4 Mayıs’ta “kolektif karantina” sona erecek ama “60 yaş üstü yaşlıların” “karantina durumunun devam edip etmeyeceği” meçhul.

Tedrici normalleşme sürecine girecek olan ülkede hükümet risklere açık bu dönemi yönetmek için bir akil grubu kurdu. Ekibin başına da Vittorio Colao adında bir global düzen gurusu getirdi.

Morgan Stanley bankacılığı, ABD merkezli yönetim danışmanlığı şirketi McKinsey&Company gibi küresel düzen tapınaklarından gelen “signor Colau”, “Tamam!” dedi, “ülke açılsın ama 60’lıklar evde kalmaya devam etsin!
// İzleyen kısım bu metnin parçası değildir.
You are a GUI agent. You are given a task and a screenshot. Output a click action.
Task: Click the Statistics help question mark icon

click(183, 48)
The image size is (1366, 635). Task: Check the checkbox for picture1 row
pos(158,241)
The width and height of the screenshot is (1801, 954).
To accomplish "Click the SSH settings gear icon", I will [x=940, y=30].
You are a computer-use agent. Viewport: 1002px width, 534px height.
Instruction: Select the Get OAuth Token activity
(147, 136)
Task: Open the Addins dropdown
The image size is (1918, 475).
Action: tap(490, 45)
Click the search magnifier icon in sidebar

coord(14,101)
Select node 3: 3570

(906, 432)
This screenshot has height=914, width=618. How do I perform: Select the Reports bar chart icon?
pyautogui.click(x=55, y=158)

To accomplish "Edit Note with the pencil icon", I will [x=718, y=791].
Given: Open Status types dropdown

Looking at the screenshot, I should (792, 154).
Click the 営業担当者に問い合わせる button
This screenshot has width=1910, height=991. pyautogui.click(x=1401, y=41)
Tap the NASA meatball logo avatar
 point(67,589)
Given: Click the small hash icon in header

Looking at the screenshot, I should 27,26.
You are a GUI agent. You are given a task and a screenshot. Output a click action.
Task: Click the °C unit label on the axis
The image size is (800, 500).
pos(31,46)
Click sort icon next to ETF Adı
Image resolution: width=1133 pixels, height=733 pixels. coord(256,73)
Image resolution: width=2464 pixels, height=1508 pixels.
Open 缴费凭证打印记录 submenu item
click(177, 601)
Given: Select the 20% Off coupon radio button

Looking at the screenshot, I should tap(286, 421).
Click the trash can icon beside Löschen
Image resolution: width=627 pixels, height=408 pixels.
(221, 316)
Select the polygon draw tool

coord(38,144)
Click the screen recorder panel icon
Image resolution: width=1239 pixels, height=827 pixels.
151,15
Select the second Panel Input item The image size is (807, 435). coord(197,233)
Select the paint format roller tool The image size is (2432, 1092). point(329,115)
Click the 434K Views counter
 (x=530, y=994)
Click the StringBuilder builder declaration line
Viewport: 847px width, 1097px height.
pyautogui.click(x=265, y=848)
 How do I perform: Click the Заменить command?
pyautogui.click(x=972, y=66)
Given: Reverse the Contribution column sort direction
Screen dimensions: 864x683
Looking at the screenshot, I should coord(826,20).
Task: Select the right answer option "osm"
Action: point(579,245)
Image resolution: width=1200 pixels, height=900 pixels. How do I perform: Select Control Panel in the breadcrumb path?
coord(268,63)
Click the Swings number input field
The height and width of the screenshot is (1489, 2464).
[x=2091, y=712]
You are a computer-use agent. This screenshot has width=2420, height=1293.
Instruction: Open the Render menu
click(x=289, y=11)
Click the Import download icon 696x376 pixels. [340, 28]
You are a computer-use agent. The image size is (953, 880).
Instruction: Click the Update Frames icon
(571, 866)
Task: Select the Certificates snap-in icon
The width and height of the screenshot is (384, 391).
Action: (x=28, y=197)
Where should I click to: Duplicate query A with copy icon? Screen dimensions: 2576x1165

Bu “dükkânları açalım ama 60’lıkları evde tutalım” yaklaşımı, Colau’nun özgeçmişinden anlaşıldığı üzere küresel bir eğilim. Çok ülkede alıcısı var.

Ama öneri İtalya’da kıyamet kopardı. Yüz civarında yazar, şair, düşünür... Ağır top aydınlar, Başbakan ve bakanlara bir protesto mektubu döşendi.

Eski Anayasa Mahkemesi başkanlarından Sabino Cassese’den düşünür Massimo Cacciari’ye dek “çılgınlık”, “barbarlık” gibi sözlerle eleştiri yağmuruna tutulan ve ayrımcı bulunan önerinin Başbakan Conte tarafından hâlâ benimsenip benimsenmeyeceği bilinmiyor.

Başbakan’a yakın çevreler Conte’nin Colau’nun önerisini hayata geçirmek konusunda şimdilik isteksiz olduğunu söylüyor. Ama nihai kararın hangi yönde çıkacağını hafta içinde göreceğiz.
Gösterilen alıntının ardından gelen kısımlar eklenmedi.